The race for the House seat vacated by Democrat Jack Nichols was climaxed last night with speeches by Senator Alben W. Barkley, Democratic Majority Leader, on behalf of his party’s candidate, W. G. Stigler, and Senator E. H. Moore (R-OK), who spoke for the GOP nominee, E. O. Clark.
Cooperation stressed
Mr. Barkley, who spoke here and at Okmulgee yesterday, called for the election of a Congressman “who is in sympathy with the great objectives” of the administration and said that Congress must in future months give Mr. Roosevelt “a maximum amount of cooperation.”
Mr. Moore attacked the record of the Democratic Party, repeating his charges that bureaucracy threatens the foundations of American political and business life.
Mr. Barkley criticized Republicans for attempting “to mobilize every sore toe into an army of opposition,” by capitalizing on such war inconveniences as rationing, price control and heavy taxes, and branded his party’s opponents “diehards,” “obstructionists,” and “lying partisans” who “rail out as if they were permanent inhabitants of a national wailing wall.”
Elected only one GOP
The 2nd district gave Mr. Nichols a 20,000-vote majority over Mr. Clark in the 1940 campaign, but this was pared to 385 ballots in 1942 when Mr. Clark was again the Republican candidate.

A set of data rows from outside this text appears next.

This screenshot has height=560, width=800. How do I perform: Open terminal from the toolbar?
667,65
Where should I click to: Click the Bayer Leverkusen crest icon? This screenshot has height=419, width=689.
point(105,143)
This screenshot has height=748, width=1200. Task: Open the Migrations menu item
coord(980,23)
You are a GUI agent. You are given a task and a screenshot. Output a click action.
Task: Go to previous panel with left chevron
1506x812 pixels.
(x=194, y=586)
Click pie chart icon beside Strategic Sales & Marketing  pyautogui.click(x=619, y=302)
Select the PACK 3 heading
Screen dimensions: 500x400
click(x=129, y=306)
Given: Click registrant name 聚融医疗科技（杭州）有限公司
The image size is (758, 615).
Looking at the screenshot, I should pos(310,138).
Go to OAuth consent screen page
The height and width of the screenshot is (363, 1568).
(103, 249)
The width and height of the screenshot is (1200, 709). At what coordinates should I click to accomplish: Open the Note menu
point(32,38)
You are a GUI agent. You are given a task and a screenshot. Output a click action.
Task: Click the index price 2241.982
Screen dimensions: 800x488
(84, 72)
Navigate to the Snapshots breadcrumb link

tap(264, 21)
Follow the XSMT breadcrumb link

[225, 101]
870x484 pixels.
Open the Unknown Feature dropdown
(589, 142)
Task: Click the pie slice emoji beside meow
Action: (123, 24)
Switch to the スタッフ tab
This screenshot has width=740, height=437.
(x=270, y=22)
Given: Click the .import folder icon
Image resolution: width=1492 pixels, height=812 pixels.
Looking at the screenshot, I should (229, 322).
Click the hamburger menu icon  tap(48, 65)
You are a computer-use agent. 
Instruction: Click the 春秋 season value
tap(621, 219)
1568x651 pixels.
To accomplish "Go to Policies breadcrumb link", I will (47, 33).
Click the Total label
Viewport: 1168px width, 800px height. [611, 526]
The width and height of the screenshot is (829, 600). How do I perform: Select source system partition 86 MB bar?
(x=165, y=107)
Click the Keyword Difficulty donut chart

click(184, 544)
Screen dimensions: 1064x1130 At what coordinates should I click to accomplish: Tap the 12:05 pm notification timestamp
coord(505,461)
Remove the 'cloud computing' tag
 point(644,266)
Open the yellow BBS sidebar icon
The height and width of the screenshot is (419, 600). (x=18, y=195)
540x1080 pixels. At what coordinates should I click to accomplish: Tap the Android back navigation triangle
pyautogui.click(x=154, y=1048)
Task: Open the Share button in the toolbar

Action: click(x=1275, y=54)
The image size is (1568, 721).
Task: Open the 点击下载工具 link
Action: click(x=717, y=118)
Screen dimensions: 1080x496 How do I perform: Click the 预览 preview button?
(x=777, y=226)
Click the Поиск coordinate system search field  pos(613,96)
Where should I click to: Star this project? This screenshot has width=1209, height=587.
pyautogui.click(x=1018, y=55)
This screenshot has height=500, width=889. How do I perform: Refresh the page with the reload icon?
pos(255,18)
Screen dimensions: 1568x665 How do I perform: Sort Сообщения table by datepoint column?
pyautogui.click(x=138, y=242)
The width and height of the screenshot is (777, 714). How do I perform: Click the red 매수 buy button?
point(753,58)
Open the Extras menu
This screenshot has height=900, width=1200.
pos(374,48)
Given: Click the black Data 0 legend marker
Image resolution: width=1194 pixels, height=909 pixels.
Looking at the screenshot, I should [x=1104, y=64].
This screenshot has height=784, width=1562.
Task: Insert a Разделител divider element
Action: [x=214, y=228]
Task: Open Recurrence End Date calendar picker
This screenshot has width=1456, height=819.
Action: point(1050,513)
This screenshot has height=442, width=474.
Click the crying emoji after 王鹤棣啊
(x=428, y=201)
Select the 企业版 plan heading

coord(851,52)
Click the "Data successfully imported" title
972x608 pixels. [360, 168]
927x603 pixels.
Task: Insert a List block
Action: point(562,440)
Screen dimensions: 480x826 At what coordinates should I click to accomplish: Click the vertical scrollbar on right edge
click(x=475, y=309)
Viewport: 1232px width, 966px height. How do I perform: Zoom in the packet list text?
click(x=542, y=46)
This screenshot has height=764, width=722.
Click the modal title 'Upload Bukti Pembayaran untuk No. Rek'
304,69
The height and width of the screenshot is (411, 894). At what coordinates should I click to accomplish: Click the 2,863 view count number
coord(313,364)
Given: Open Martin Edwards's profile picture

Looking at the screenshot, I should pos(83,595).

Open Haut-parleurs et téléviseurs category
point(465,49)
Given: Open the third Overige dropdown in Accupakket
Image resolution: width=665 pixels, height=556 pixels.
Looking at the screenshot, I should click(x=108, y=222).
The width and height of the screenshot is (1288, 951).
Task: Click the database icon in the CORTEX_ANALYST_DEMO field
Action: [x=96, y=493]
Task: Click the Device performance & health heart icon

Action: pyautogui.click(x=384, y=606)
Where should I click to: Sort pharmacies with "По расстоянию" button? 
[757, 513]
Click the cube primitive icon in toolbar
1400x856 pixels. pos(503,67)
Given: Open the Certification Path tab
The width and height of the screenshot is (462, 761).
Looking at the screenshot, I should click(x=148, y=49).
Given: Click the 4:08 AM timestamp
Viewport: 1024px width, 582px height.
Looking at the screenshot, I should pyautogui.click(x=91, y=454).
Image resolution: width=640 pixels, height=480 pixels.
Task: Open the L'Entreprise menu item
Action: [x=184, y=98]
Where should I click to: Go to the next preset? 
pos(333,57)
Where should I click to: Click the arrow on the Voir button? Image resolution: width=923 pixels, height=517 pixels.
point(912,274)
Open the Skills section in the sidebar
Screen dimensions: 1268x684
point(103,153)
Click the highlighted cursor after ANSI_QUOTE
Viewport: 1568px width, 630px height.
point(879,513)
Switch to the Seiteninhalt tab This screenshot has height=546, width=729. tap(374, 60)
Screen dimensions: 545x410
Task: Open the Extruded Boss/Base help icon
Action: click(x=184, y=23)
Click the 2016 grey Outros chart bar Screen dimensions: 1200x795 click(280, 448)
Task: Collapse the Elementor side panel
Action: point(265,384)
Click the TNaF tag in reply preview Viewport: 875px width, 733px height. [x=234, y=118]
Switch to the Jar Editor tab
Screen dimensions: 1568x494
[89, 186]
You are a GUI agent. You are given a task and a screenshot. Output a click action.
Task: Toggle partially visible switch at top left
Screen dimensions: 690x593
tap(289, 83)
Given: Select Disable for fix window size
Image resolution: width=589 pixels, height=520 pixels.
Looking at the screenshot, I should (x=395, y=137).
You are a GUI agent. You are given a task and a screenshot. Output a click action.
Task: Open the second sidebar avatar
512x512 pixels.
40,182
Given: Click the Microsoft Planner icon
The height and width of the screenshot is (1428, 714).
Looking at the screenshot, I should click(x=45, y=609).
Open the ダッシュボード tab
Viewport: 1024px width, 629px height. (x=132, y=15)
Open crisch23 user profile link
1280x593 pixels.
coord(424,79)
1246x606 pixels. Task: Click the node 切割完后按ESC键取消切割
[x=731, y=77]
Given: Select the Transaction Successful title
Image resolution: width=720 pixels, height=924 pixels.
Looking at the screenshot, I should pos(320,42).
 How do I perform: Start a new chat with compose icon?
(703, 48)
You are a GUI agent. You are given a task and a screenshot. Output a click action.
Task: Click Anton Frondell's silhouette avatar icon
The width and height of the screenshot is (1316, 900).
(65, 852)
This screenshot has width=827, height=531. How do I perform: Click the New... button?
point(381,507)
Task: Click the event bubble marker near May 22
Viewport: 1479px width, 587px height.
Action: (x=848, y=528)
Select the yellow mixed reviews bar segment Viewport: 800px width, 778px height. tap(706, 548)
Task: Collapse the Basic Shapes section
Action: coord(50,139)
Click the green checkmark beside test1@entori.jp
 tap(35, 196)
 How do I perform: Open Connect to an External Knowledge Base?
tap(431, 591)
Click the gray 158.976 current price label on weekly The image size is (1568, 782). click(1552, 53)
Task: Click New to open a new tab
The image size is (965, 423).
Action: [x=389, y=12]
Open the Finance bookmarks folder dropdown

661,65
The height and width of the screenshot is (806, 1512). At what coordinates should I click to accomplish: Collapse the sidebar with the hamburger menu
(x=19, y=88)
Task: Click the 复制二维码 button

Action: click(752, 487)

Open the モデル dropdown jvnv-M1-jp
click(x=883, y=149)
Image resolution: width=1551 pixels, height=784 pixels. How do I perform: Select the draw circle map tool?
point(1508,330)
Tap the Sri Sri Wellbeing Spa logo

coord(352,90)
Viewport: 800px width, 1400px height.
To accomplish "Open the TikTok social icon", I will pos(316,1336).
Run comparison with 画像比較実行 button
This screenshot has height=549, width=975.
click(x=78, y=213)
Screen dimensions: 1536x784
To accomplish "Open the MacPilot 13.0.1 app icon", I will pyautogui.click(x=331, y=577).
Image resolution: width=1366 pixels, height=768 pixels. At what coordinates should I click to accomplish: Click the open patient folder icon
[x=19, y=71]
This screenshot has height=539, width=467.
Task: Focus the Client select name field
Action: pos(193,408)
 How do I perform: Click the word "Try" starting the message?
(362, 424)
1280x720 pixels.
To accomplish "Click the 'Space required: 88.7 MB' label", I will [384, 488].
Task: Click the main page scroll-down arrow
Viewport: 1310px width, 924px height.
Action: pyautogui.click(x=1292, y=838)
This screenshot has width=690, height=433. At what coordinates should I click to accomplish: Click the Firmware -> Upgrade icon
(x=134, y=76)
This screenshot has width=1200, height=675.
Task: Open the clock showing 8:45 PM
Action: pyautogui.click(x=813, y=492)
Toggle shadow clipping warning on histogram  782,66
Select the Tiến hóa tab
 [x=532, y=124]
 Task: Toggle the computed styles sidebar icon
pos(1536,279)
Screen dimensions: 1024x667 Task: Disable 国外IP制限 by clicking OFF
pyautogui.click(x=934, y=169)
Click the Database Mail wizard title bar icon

The district has elected only one GOP representative. That was in the Republican landslide of 1920 when Miss Alice M. Robertson of Muskogee defeated the incumbent by 209 votes.
Oklahoma City, Oklahoma (UP) –
Ohio Governor John W. Bricker was scheduled to make an address at Wichita, Kansas, today following his address at a Republican rally here last night in which he accused Senate Majority Leader Alben W. Barkley of “taking orders from the New Deal on Capitol Hill.”
Governor Bricker, candidate for the Republican nomination for the Presidency, said Senator Barkley’s visit to Oklahoma on behalf of W. G. Stigler, Democratic candidate in today’s special election, was “an example of the inconsistencies in which New Dealers engage to retain power.”
Governor Bricker spoke here on behalf of his own candidacy for the presidential nomination, but took advantage of Senator Barkley’s appearance at Muskogee to snipe at the Senate leader and at the same time boost the GOP special election candidate.